> Task: Using the material below, state how many of its lines contain the string "clock", with no other words.

> Provided information:
________________

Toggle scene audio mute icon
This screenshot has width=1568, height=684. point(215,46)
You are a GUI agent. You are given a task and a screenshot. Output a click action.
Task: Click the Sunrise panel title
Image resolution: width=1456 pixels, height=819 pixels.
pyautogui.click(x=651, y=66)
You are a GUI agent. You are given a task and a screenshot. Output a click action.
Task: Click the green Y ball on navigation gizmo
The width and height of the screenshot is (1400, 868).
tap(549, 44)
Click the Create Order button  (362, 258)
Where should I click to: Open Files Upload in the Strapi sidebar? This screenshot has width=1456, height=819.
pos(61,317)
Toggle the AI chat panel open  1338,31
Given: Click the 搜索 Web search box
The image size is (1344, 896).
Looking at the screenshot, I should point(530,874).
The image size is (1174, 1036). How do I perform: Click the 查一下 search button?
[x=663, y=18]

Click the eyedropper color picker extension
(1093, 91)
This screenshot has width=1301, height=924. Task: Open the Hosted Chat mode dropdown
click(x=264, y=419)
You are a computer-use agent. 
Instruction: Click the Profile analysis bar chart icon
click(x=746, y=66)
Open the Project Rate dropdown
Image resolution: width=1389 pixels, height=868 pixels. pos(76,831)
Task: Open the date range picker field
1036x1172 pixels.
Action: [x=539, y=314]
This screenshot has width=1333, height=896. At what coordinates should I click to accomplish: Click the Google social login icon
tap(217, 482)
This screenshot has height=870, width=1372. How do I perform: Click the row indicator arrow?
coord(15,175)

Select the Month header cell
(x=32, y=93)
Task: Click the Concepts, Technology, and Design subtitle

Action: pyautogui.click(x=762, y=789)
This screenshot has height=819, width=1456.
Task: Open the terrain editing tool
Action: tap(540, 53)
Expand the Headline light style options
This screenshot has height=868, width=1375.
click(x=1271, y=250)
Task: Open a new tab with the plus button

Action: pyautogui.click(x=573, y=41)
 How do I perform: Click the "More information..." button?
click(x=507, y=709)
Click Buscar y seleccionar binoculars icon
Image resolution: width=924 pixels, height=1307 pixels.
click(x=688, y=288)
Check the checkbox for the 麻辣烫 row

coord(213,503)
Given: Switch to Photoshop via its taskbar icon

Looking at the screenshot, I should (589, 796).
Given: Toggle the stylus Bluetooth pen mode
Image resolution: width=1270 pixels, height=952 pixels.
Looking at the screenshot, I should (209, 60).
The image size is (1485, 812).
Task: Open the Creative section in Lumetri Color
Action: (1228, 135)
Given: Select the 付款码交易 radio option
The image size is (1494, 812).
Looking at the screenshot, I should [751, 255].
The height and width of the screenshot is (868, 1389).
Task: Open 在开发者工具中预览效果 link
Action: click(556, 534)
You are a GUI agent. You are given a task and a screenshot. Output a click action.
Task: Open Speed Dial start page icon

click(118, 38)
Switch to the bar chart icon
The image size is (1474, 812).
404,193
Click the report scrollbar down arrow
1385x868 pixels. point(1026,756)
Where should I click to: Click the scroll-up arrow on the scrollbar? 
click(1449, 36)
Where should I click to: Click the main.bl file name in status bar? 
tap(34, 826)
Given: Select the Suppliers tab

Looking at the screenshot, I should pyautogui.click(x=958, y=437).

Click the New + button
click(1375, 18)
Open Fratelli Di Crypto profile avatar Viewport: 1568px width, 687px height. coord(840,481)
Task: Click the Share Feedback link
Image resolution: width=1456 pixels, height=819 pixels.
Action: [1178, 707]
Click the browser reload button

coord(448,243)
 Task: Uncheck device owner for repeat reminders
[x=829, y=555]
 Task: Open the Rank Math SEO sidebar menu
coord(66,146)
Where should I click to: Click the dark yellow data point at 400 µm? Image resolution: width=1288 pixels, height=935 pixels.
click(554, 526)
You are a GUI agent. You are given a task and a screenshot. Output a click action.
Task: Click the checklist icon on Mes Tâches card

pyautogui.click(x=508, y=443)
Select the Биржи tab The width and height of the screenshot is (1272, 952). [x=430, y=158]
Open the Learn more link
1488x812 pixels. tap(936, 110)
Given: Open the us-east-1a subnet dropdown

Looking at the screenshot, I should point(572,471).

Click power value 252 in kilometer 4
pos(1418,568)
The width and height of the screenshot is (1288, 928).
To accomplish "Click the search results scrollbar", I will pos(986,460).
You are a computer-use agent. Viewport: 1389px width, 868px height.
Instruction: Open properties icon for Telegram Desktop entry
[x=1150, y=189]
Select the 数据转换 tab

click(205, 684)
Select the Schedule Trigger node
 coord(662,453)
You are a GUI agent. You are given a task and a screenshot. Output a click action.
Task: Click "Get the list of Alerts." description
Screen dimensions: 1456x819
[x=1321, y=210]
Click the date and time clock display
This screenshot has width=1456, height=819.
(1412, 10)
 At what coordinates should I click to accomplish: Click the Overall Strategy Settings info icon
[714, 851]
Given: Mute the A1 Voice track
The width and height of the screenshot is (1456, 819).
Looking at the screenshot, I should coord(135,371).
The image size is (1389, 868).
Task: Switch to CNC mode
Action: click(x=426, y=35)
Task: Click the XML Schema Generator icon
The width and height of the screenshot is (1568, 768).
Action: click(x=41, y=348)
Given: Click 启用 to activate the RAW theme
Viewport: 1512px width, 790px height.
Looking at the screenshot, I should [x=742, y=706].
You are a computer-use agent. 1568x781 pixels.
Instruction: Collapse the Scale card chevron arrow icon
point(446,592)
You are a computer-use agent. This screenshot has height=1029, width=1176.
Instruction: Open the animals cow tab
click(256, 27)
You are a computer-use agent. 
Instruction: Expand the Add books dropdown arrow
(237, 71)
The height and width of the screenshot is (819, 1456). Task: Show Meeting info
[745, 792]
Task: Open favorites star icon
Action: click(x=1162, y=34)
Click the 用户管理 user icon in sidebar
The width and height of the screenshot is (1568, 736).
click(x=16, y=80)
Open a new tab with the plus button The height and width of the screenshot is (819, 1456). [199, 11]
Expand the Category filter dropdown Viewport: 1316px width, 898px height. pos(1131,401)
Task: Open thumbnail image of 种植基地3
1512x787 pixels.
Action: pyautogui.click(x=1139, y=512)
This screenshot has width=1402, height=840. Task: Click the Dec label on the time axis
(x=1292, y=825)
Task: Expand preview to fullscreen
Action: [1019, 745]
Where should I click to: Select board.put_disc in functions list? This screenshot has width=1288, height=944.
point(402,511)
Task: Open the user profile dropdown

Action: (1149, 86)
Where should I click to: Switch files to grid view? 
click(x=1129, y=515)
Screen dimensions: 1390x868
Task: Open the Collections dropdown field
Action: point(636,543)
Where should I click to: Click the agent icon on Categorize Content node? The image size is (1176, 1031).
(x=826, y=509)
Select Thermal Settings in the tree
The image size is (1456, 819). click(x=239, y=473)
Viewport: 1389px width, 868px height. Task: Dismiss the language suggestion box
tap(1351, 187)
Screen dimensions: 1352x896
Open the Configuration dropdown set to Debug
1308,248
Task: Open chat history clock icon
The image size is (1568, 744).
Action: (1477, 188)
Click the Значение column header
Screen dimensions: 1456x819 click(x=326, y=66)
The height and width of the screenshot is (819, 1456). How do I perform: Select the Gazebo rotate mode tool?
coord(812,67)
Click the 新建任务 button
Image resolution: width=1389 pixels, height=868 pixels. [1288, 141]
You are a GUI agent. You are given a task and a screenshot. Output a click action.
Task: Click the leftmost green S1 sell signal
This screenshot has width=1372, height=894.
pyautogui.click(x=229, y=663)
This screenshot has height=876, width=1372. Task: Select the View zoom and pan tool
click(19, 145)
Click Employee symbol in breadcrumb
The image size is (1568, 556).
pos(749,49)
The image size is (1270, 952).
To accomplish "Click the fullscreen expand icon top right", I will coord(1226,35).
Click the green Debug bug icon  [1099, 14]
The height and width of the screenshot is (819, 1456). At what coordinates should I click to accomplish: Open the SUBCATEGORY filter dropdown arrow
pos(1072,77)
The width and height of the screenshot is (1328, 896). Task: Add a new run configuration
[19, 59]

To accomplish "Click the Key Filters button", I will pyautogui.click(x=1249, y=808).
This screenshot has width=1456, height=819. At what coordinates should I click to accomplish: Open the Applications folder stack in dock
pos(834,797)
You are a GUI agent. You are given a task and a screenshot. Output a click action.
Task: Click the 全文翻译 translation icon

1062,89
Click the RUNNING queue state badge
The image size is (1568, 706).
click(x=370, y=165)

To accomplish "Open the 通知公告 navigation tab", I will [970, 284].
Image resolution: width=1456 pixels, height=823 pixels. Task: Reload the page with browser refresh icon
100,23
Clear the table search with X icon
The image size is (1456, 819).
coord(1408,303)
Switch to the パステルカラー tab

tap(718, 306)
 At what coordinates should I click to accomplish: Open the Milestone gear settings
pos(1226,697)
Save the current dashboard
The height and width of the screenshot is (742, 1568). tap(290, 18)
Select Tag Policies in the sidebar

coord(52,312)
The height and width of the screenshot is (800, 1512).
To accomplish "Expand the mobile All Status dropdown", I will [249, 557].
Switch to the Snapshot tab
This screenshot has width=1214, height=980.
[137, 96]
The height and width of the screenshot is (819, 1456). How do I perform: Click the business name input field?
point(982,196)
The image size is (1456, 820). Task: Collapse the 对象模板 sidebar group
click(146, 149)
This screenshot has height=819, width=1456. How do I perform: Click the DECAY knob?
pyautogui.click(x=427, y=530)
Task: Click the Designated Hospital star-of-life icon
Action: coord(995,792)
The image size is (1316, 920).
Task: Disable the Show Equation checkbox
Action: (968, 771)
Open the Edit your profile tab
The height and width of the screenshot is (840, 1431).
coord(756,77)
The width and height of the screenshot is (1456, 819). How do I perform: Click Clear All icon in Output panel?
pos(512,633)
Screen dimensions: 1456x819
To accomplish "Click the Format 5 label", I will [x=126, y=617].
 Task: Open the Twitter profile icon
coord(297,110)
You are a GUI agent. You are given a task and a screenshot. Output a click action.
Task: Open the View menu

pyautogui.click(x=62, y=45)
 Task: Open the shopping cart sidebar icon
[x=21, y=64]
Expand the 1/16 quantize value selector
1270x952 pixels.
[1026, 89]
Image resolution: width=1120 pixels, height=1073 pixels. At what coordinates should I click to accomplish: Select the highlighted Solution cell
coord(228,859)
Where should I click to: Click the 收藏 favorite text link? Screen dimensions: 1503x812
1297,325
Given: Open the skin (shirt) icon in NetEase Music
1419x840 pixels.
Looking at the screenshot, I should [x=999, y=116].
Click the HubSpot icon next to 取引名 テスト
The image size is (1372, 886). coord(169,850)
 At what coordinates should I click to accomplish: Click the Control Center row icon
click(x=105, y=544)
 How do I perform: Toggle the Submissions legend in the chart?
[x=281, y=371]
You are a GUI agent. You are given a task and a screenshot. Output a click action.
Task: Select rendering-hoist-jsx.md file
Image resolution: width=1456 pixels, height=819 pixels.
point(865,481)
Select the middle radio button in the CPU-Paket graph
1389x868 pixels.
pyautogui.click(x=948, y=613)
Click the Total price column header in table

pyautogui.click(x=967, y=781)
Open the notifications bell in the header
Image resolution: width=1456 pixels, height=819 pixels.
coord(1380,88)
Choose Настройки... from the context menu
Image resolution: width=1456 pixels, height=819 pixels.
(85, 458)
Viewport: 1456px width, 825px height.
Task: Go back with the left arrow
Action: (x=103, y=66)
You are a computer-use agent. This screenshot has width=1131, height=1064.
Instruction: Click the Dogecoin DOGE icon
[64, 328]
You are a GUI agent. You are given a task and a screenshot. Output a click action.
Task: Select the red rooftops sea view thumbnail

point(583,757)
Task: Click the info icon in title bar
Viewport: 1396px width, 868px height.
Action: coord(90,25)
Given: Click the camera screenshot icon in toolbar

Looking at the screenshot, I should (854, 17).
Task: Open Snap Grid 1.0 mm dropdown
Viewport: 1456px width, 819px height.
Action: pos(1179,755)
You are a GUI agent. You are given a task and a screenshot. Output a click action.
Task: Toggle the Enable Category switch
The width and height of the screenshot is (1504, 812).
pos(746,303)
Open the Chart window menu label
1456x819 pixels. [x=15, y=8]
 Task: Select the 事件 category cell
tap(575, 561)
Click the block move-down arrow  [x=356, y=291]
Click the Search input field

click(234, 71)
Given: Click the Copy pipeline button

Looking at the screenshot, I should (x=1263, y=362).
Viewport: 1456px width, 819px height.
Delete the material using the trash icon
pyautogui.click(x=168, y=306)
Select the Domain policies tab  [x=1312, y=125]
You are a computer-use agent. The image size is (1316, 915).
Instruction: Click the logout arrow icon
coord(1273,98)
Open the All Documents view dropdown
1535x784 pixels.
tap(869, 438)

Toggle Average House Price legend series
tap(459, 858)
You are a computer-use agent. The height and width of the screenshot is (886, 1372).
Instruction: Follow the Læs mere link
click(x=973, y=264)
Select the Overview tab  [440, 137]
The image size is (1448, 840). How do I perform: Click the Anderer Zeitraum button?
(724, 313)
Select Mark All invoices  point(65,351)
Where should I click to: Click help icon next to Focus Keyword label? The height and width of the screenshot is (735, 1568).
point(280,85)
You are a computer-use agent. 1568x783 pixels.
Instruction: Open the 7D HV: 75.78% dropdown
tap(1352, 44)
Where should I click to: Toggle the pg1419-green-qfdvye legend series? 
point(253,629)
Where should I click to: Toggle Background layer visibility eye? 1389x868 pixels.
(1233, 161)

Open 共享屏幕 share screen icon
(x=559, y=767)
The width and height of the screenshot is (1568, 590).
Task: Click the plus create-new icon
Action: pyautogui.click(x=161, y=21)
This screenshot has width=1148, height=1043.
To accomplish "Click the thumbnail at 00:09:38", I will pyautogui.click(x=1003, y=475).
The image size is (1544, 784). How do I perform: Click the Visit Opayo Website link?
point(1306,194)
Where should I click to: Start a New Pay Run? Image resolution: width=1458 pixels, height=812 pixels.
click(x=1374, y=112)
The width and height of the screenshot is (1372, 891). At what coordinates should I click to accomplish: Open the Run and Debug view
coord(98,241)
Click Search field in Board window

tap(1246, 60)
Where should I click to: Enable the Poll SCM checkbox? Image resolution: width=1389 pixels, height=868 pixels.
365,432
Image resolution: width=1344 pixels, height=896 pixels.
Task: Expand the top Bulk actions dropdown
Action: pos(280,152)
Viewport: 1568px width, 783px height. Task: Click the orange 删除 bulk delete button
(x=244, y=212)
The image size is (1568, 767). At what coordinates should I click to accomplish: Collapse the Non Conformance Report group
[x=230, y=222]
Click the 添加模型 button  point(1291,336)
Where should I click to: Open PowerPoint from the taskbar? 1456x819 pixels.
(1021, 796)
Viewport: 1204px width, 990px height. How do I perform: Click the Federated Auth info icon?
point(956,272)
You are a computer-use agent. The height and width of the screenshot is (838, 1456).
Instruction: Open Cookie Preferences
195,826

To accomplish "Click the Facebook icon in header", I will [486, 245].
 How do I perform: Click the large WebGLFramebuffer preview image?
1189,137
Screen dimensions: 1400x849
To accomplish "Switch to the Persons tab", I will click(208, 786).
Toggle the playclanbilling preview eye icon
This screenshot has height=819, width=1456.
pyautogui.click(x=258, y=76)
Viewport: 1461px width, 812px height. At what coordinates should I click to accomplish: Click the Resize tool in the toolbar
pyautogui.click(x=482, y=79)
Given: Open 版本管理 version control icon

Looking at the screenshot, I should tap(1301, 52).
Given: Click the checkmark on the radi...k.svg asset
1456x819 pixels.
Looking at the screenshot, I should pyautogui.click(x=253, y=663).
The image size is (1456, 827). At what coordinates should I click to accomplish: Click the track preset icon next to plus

________________

> Written answer: 2